What needs to be done:
If a line contains "The image size is (540, 338).", it is the last one to write out; begin with the first line of the records and copy each exactly.

Data records
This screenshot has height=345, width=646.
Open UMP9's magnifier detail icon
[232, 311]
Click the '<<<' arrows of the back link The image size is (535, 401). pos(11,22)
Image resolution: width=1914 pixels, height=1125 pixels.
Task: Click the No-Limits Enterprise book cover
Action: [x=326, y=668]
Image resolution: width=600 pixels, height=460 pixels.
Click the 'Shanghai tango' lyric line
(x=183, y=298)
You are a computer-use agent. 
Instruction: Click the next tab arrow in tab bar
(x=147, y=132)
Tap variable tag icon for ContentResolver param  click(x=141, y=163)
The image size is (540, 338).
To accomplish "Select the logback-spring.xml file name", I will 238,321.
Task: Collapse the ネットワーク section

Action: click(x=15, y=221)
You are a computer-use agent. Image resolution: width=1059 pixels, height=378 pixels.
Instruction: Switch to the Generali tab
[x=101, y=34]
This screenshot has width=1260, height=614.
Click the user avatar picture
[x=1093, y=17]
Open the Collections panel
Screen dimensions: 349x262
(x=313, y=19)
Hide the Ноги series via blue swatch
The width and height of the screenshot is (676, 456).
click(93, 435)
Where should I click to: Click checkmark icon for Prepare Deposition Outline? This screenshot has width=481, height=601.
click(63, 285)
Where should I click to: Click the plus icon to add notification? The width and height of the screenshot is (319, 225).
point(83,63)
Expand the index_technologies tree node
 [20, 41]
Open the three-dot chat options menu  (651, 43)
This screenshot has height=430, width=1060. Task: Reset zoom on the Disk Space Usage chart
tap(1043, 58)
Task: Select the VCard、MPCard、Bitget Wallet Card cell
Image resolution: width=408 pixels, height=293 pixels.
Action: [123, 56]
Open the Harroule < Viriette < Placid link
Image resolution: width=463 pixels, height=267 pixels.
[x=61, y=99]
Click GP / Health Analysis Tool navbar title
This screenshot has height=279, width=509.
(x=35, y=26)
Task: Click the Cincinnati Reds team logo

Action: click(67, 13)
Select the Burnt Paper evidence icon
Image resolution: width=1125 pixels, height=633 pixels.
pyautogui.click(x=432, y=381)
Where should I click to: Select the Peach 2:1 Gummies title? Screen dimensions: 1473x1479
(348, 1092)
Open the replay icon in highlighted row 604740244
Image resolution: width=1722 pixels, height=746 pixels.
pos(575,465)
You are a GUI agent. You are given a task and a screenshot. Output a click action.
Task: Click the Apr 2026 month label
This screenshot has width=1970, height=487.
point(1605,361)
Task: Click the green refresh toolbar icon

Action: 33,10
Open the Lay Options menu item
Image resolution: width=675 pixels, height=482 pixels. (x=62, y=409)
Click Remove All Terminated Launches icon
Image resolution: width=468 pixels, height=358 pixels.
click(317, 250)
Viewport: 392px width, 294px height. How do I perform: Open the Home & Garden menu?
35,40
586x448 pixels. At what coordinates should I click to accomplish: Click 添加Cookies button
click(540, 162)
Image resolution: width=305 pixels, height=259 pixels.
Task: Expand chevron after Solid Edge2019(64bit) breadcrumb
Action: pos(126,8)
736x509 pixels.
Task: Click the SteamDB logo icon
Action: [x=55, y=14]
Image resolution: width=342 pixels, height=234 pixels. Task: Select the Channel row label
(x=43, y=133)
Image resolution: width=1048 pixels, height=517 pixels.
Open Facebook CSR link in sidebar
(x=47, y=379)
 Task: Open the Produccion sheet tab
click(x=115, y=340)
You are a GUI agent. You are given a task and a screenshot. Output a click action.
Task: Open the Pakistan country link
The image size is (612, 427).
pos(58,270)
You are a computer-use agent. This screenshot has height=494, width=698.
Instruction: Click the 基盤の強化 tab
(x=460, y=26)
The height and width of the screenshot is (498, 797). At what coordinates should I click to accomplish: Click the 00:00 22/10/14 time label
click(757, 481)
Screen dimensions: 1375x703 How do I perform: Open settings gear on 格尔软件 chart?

Answer to this task:
This screenshot has height=345, width=646.
Open UMP9's magnifier detail icon
[232, 311]
Click the '<<<' arrows of the back link The image size is (535, 401). pos(11,22)
Image resolution: width=1914 pixels, height=1125 pixels.
Task: Click the No-Limits Enterprise book cover
Action: [x=326, y=668]
Image resolution: width=600 pixels, height=460 pixels.
Click the 'Shanghai tango' lyric line
(x=183, y=298)
You are a computer-use agent. 
Instruction: Click the next tab arrow in tab bar
(x=147, y=132)
Tap variable tag icon for ContentResolver param  click(x=141, y=163)
The image size is (540, 338).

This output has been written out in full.